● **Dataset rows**
───
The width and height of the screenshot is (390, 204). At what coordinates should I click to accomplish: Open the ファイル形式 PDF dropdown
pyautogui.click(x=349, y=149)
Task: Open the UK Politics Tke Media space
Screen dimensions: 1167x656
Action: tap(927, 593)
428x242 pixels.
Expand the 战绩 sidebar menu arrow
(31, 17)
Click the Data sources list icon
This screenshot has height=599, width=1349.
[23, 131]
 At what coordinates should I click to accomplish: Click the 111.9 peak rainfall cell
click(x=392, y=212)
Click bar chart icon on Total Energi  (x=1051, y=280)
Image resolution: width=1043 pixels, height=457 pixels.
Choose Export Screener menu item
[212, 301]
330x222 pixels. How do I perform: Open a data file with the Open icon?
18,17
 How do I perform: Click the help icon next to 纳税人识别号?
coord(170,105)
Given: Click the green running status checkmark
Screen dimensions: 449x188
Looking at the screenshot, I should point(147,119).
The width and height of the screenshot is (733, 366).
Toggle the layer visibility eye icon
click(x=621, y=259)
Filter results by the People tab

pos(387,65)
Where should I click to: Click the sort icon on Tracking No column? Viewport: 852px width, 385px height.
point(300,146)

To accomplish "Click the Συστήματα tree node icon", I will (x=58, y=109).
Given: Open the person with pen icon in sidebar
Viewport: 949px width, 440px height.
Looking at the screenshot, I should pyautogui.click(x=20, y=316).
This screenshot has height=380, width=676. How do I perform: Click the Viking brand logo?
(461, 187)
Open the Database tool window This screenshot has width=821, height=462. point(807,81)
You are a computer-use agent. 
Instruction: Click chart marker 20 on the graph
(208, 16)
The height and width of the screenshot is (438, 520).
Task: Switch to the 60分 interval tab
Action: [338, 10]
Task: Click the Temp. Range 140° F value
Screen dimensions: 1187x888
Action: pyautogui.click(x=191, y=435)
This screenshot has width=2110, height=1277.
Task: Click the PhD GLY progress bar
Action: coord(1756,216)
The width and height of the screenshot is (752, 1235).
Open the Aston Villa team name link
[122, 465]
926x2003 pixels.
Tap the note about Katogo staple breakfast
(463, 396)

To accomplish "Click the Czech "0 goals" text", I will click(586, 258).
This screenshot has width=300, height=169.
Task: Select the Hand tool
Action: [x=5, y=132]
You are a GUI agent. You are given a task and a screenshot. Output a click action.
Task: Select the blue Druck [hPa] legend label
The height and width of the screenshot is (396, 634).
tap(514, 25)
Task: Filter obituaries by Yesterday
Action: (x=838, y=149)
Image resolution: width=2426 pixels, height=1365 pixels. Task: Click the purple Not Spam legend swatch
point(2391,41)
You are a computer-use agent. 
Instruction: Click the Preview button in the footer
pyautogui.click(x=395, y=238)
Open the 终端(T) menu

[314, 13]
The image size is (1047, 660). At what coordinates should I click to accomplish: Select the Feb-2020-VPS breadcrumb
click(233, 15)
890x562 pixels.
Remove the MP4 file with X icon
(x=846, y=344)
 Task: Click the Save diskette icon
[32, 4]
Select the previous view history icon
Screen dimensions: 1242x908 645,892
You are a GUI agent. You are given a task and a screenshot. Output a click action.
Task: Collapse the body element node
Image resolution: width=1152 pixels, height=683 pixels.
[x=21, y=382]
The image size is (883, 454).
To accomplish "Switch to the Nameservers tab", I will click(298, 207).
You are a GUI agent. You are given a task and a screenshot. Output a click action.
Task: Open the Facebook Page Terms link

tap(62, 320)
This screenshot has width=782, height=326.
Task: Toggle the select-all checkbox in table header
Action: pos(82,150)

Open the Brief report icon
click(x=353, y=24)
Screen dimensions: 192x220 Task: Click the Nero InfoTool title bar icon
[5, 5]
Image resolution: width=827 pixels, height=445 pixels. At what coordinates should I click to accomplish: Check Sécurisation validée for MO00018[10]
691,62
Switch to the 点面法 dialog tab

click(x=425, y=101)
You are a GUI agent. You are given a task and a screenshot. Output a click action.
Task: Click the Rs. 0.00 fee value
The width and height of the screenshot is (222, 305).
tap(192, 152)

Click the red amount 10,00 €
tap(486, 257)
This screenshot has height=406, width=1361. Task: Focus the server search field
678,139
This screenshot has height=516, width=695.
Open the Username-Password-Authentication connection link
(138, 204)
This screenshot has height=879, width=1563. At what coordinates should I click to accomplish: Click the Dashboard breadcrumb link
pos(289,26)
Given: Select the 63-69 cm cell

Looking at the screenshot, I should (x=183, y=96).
───
● **The task**
Rewrite the listing above with "sidebar" swapped for "side panel" wherever it appears, changing nothing else.

● **Answer below**
The width and height of the screenshot is (390, 204). At what coordinates should I click to accomplish: Open the ファイル形式 PDF dropdown
pyautogui.click(x=349, y=149)
Task: Open the UK Politics Tke Media space
Screen dimensions: 1167x656
Action: tap(927, 593)
428x242 pixels.
Expand the 战绩 side panel menu arrow
(31, 17)
Click the Data sources list icon
This screenshot has height=599, width=1349.
[23, 131]
 At what coordinates should I click to accomplish: Click the 111.9 peak rainfall cell
click(x=392, y=212)
Click bar chart icon on Total Energi  (x=1051, y=280)
Image resolution: width=1043 pixels, height=457 pixels.
Choose Export Screener menu item
[212, 301]
330x222 pixels. How do I perform: Open a data file with the Open icon?
18,17
 How do I perform: Click the help icon next to 纳税人识别号?
coord(170,105)
Given: Click the green running status checkmark
Screen dimensions: 449x188
Looking at the screenshot, I should point(147,119).
The width and height of the screenshot is (733, 366).
Toggle the layer visibility eye icon
click(x=621, y=259)
Filter results by the People tab

pos(387,65)
Where should I click to: Click the sort icon on Tracking No column? Viewport: 852px width, 385px height.
point(300,146)

To accomplish "Click the Συστήματα tree node icon", I will (x=58, y=109).
Given: Open the person with pen icon in side panel
Viewport: 949px width, 440px height.
Looking at the screenshot, I should pyautogui.click(x=20, y=316).
This screenshot has height=380, width=676. How do I perform: Click the Viking brand logo?
(461, 187)
Open the Database tool window This screenshot has width=821, height=462. point(807,81)
You are a computer-use agent. 
Instruction: Click chart marker 20 on the graph
(208, 16)
The height and width of the screenshot is (438, 520).
Task: Switch to the 60分 interval tab
Action: [338, 10]
Task: Click the Temp. Range 140° F value
Screen dimensions: 1187x888
Action: pyautogui.click(x=191, y=435)
This screenshot has width=2110, height=1277.
Task: Click the PhD GLY progress bar
Action: coord(1756,216)
The width and height of the screenshot is (752, 1235).
Open the Aston Villa team name link
[122, 465]
926x2003 pixels.
Tap the note about Katogo staple breakfast
(463, 396)

To accomplish "Click the Czech "0 goals" text", I will click(586, 258).
This screenshot has width=300, height=169.
Task: Select the Hand tool
Action: [x=5, y=132]
You are a GUI agent. You are given a task and a screenshot. Output a click action.
Task: Select the blue Druck [hPa] legend label
The height and width of the screenshot is (396, 634).
tap(514, 25)
Task: Filter obituaries by Yesterday
Action: (x=838, y=149)
Image resolution: width=2426 pixels, height=1365 pixels. Task: Click the purple Not Spam legend swatch
point(2391,41)
You are a computer-use agent. 
Instruction: Click the Preview button in the footer
pyautogui.click(x=395, y=238)
Open the 终端(T) menu

[314, 13]
The image size is (1047, 660). At what coordinates should I click to accomplish: Select the Feb-2020-VPS breadcrumb
click(233, 15)
890x562 pixels.
Remove the MP4 file with X icon
(x=846, y=344)
 Task: Click the Save diskette icon
[32, 4]
Select the previous view history icon
Screen dimensions: 1242x908 645,892
You are a GUI agent. You are given a task and a screenshot. Output a click action.
Task: Collapse the body element node
Image resolution: width=1152 pixels, height=683 pixels.
[x=21, y=382]
The image size is (883, 454).
To accomplish "Switch to the Nameservers tab", I will click(298, 207).
You are a GUI agent. You are given a task and a screenshot. Output a click action.
Task: Open the Facebook Page Terms link

tap(62, 320)
This screenshot has width=782, height=326.
Task: Toggle the select-all checkbox in table header
Action: pos(82,150)

Open the Brief report icon
click(x=353, y=24)
Screen dimensions: 192x220 Task: Click the Nero InfoTool title bar icon
[5, 5]
Image resolution: width=827 pixels, height=445 pixels. At what coordinates should I click to accomplish: Check Sécurisation validée for MO00018[10]
691,62
Switch to the 点面法 dialog tab

click(x=425, y=101)
You are a GUI agent. You are given a task and a screenshot. Output a click action.
Task: Click the Rs. 0.00 fee value
The width and height of the screenshot is (222, 305).
tap(192, 152)

Click the red amount 10,00 €
tap(486, 257)
This screenshot has height=406, width=1361. Task: Focus the server search field
678,139
This screenshot has height=516, width=695.
Open the Username-Password-Authentication connection link
(138, 204)
This screenshot has height=879, width=1563. At what coordinates should I click to accomplish: Click the Dashboard breadcrumb link
pos(289,26)
Given: Select the 63-69 cm cell

Looking at the screenshot, I should (x=183, y=96).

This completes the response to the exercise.